Evol Ecol Res 14: 921-932 (2012) Full PDF if your library subscribes.
Genetic consequences of population decline in the Danish population of the little owl (Athene noctua)
Cino Pertoldi1,2,3, Irene Pellegrino4, Marco Cucco4, Nadia Mucci5, Ettore Randi2,5, Jørgen Terp Laursen6, Peter Sunde7, Volker Loeschcke1 and Torsten Nygaard Kristensen1,8,9
1Department of Bioscience, Aarhus University, Aarhus, Denmark, 2Department 18/Section of Environmental Engineering, Aalborg University, Aalborg, Denmark, 3Aalborg Zoo, Aalborg, Denmark, 4Department of Sciences and Innovative Technologies, University of Piemonte Orientale, Alessandria, Italy, 5Istituto Superiore per l’Ambiente e la Ricerca (ISPRA), Ozzano dell’Emilia (BO), Italy, 6Brabrand, Denmark, 7Department of Bioscience, Aarhus University, Rønde, Denmark, 8Department of Molecular Biology and Genetics, Aarhus University, Tjele, Denmark and 9NordGen – Nordic Genetic Resource Center, Ås, Norway
Correspondence: V. Loeschcke, Department of Bioscience, Aarhus University, Ny Munkegade 114–116, Building 1540, 8000 Aarhus C, Denmark.. E-mail: firstname.lastname@example.org
Background: Danish populations of the little owl (Athene noctua) have experienced dramatic declines in size over the past century.
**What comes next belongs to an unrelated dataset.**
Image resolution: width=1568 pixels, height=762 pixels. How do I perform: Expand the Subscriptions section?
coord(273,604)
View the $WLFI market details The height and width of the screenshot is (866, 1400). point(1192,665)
Before 1960 the little owl population was abundant in Denmark (estimated N > 2000), but between 1960 and 1980 the population declined rapidly, and since 1980 the little owl population has survived only in small and fragmented areas.
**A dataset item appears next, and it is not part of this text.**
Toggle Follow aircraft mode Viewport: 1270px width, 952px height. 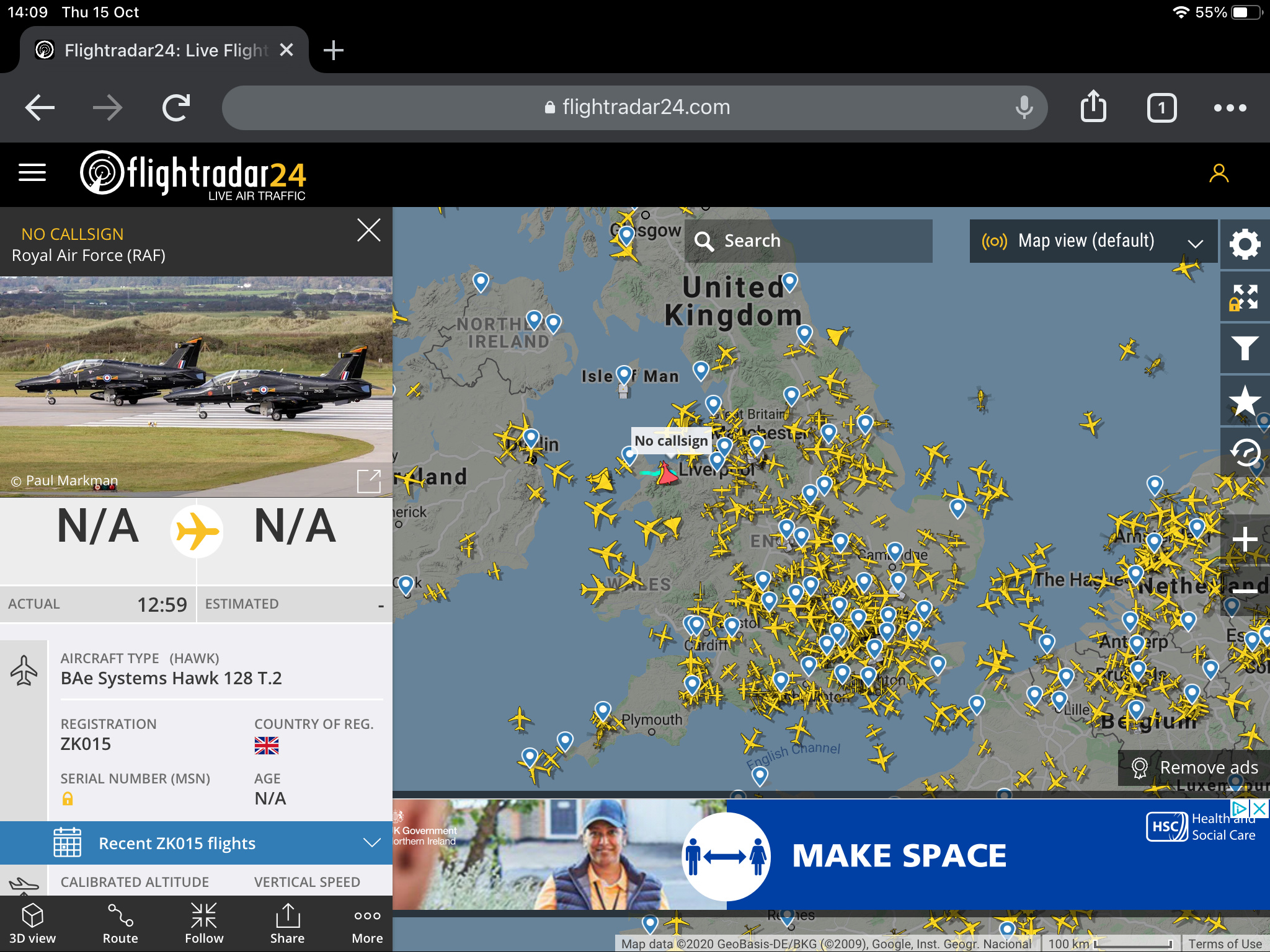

Question: Is the decline in population size associated with reduced genetic variation in these Danish populations of the little owl? Are the populations genetically fragmented?
Field site: Samples were collected from birds in Denmark (from 57°45′7″N to 54°33′35″N).
Methods: We extracted DNA from the feathers of museum specimens of Danish little owls collected between 1918 and 1980. We also extracted DNA from feathers collected between 1984 and 2010. We performed a genetic analysis of 15 microsatellites on these samples.
Conclusions: Older samples showed relatively little genetic variability, with more recent ones showing even less. In addition, pairwise FST values showed evidence for genetic substructuring with small but significant genetic differences between the extant population and the extinct owl populations on the Danish isle of Funen. The modest loss of genetic variability observed since the 1960s and 1970s may be associated with a diminished distributional range and population bottlenecks.
Keywords: conservation, microsatellites, old DNA, population bottlenecks, temporal and spatial variation.